Income is a positive predictor of both happiness and health. The proposition that ‘money does buy happiness’ has been examined in this study and the finding confirms that income is indeed important for happiness and health. However, at regional levels, regional GDP has no significant relationships with either happiness or health.

Unlike the majority of studies of happiness and health that use the country level as level 2, this study uses region as level 2 and country as level 3. We observe that in each country, happiness and health vary across regions. This finding is deserving of further study, because information about regions can provide a better understanding of both happiness and health. The effects of regional and national factors on happiness and health are apparent. The variation in the measures of happiness and health is attributable to regional and national levels. The findings suggest that the variations between countries are larger than the variations between region, meaning that the country level is more attributable in explaining happiness and health than the regional level. However, regional variations cannot be neglected. This extends previous findings that conclude that the country level contributes about 5 % of variations in happiness and health (Eikemo et al. 2008b). This paper provides a significant contribution in that it accounts for the variations in happiness and health at the regional level in Europe.
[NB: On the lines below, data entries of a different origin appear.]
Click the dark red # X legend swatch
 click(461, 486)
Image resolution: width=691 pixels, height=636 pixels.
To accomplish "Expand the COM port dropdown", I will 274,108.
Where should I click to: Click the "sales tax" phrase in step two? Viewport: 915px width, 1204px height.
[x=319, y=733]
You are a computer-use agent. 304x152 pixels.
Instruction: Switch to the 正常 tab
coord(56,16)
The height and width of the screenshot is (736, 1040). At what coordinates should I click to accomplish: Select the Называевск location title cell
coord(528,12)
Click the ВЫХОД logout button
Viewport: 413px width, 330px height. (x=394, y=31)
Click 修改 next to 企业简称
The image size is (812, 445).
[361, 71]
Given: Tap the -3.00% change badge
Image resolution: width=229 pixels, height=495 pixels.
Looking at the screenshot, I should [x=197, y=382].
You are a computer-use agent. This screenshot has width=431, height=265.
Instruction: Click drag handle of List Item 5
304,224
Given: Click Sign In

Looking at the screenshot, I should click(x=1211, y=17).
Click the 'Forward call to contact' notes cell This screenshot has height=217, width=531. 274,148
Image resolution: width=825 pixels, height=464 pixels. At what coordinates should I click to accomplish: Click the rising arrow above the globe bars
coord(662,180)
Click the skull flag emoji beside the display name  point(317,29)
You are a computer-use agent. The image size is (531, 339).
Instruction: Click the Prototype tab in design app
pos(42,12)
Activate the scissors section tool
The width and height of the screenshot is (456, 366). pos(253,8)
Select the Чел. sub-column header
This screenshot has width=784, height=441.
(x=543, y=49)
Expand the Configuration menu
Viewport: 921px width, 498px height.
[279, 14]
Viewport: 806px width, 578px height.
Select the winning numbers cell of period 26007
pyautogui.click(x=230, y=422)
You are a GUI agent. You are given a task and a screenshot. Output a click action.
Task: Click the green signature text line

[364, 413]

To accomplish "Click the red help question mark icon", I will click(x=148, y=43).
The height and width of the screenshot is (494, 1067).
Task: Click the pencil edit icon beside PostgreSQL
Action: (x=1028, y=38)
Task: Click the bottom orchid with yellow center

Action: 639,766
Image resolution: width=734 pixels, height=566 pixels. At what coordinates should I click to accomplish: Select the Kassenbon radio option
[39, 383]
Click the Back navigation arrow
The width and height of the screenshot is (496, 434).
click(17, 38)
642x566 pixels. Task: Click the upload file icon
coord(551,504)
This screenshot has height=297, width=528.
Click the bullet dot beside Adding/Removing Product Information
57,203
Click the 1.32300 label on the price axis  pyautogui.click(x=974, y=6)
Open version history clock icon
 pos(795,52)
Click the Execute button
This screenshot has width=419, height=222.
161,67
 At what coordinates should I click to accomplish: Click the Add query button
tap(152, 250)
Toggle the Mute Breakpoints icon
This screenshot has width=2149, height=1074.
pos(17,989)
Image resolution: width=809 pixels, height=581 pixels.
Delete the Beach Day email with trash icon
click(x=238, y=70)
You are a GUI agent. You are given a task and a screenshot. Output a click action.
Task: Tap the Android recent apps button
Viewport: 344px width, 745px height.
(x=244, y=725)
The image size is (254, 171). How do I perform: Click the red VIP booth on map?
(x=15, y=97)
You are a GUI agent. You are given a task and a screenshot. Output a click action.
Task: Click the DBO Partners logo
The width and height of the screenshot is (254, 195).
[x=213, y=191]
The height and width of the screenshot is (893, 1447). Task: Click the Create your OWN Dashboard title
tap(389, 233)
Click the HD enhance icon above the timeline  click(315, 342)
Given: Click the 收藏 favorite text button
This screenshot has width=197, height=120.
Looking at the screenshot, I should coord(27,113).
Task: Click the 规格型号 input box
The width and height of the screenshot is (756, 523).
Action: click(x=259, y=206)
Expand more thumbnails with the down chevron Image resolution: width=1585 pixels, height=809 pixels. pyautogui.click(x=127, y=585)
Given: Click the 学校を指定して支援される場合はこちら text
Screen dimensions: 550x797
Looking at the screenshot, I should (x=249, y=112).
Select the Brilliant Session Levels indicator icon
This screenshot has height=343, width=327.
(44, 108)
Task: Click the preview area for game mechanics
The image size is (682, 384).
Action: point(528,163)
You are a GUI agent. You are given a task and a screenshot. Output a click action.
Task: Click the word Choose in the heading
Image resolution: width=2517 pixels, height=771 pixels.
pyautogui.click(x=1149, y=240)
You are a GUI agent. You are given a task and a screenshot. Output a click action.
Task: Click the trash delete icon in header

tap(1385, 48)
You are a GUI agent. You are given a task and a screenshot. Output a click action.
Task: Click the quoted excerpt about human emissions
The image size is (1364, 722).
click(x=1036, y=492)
The main limitation of this research is that it uses cross-sectional data and as such cannot capture change over time at either the individual, regional or national level. It is recommended that future research make use of panel data on individuals and regions. This will increase understanding and provide a detailed explanation of changes in happiness and health over time. Moreover, since the relationship between happiness and health may suffer from the endogeneity problem, future research can address this issue.

Despite these limitations, this paper provides evidence that happiness and health are correlated, even after controlling for standard covariates. The residual correlations show that happiness and health are more correlated at regional and national levels than at the individual level. Covariates at regional levels between happiness and health tend to be similar. The implication for policy makers is that maintaining happiness and health should be addressed jointly both at regional and national levels.